> [Stored items from a collection]
BEGIN

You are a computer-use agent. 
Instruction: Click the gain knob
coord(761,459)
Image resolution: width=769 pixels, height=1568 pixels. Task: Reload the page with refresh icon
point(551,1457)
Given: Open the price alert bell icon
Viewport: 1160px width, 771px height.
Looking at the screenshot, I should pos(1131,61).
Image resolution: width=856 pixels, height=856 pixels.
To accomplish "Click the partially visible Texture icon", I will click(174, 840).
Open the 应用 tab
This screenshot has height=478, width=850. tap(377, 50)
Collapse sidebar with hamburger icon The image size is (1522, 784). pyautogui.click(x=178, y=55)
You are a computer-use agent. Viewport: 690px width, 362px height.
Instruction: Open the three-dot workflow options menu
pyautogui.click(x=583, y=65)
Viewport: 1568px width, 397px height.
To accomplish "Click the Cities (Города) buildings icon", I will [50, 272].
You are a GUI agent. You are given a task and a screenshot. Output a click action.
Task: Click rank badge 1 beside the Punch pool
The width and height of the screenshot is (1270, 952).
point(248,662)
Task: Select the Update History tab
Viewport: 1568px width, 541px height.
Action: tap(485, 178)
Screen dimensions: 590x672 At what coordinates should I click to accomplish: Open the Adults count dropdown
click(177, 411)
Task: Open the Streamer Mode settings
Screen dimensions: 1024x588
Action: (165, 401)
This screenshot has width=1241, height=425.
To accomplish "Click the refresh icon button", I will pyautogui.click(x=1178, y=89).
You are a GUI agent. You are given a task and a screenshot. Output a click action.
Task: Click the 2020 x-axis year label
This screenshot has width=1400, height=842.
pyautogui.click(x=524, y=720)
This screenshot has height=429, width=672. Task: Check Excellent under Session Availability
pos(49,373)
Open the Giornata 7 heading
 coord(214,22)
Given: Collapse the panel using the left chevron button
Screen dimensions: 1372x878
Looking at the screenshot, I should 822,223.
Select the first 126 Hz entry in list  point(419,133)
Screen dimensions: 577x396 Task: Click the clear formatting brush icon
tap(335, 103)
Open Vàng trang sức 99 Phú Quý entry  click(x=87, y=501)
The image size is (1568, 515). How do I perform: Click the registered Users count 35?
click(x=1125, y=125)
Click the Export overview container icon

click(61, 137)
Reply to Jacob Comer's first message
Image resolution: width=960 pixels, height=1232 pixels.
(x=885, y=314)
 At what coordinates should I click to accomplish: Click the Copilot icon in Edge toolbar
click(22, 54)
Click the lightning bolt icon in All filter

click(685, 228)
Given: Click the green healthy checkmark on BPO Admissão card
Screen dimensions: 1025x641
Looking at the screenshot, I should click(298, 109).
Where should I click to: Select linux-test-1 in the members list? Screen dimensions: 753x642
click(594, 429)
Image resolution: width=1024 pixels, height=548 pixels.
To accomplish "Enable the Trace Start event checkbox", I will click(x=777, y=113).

END

> [Brief]
Whenever a line of the data above holds the word "agent", it counts once; report the total number of such lines and nothing more.

> [Expected answer]
4